As investigações iniciaram há três meses e apontam para uma rede articulada de interlocutores que já aliciaram mais de 6 mil pessoas em mais de 20 anos, prometendo uma viagem em busca do sonho americano de vida. O destino é os Estados Unidos da América, mas até ultrapassar a fronteira, pelo México, a farsa se revela e o pesadelo começa, sair com vida de toda a teia arquitetada pela quadrilha se torna uma vitória e o retorno para casa passa a ser o principal objetivo.
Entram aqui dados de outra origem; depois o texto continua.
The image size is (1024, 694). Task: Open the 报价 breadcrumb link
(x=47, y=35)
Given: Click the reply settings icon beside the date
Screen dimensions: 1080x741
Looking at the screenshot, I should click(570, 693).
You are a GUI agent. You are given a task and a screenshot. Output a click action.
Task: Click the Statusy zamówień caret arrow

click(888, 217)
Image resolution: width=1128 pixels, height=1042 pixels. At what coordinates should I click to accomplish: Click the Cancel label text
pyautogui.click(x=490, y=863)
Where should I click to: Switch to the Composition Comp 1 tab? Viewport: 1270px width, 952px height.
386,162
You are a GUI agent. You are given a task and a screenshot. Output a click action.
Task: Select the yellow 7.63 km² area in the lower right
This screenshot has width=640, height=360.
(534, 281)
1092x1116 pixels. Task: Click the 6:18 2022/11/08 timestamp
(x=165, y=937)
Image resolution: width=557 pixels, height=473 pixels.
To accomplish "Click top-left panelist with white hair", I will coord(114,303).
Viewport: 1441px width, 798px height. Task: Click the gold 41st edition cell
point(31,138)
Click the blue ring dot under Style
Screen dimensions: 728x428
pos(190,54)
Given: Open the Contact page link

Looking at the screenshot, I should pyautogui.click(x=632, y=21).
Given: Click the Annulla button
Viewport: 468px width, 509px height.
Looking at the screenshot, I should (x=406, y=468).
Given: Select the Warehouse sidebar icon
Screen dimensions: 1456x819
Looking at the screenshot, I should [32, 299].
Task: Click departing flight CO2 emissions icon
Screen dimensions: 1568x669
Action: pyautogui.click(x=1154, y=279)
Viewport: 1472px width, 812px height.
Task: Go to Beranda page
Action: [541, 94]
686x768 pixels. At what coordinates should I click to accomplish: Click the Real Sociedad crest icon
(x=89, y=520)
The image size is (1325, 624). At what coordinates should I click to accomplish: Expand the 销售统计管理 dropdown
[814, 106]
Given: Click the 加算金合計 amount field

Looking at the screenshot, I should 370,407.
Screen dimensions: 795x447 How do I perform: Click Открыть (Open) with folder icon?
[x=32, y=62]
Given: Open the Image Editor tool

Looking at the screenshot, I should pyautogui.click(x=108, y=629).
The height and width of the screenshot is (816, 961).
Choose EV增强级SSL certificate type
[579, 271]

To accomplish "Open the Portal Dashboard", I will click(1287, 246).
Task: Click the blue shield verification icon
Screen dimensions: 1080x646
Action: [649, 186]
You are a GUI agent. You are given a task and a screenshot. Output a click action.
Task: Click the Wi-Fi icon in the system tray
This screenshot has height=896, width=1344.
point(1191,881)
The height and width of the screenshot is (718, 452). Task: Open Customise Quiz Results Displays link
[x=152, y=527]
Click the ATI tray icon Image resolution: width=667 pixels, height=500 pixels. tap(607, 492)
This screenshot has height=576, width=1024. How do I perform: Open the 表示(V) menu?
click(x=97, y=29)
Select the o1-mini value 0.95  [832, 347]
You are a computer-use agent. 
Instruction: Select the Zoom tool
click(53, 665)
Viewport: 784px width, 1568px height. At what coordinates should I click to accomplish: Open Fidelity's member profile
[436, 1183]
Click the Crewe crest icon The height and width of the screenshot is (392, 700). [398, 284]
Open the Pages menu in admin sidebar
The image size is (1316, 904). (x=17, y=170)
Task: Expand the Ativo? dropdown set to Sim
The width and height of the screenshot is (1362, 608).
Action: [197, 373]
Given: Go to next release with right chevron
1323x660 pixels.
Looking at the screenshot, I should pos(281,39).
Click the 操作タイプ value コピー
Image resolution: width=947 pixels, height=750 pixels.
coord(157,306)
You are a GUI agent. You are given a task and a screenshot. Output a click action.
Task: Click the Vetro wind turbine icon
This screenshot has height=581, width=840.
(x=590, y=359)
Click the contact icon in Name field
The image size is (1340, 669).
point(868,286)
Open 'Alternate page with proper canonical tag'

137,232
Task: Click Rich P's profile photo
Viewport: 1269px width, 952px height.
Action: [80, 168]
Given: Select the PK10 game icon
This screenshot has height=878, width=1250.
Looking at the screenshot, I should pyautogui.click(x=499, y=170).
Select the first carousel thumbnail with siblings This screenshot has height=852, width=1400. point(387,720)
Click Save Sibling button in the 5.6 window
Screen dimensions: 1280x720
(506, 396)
Na tarde de ontem, o relator da CPI, deputado Carlos Bordalo (PT), tomou depoimentos de duas pessoas atingidas pela ação do grupo, que age sem nenhum pudor. Em um dos casos, a perda da propriedade em virtude da incapacidade de pagamento das dívidas oriundas do empréstimo levantado com agiotas, que cobravam juros exorbitantes, que variavam entre 08 e 10%, atingiu uma senhora de 72 anos.
Quem contou a trajetória, desde o aliciamento até a perda da casa, foi o filho, J.C., mototaxista, que, sem saber que o sobrinho havia convencido a irmã de conseguir um empréstimo para que ele fosse em busca de uma vida melhor nos EUA, assistiu a mãe perder a casa sem nada poder fazer. (Diário do Pará)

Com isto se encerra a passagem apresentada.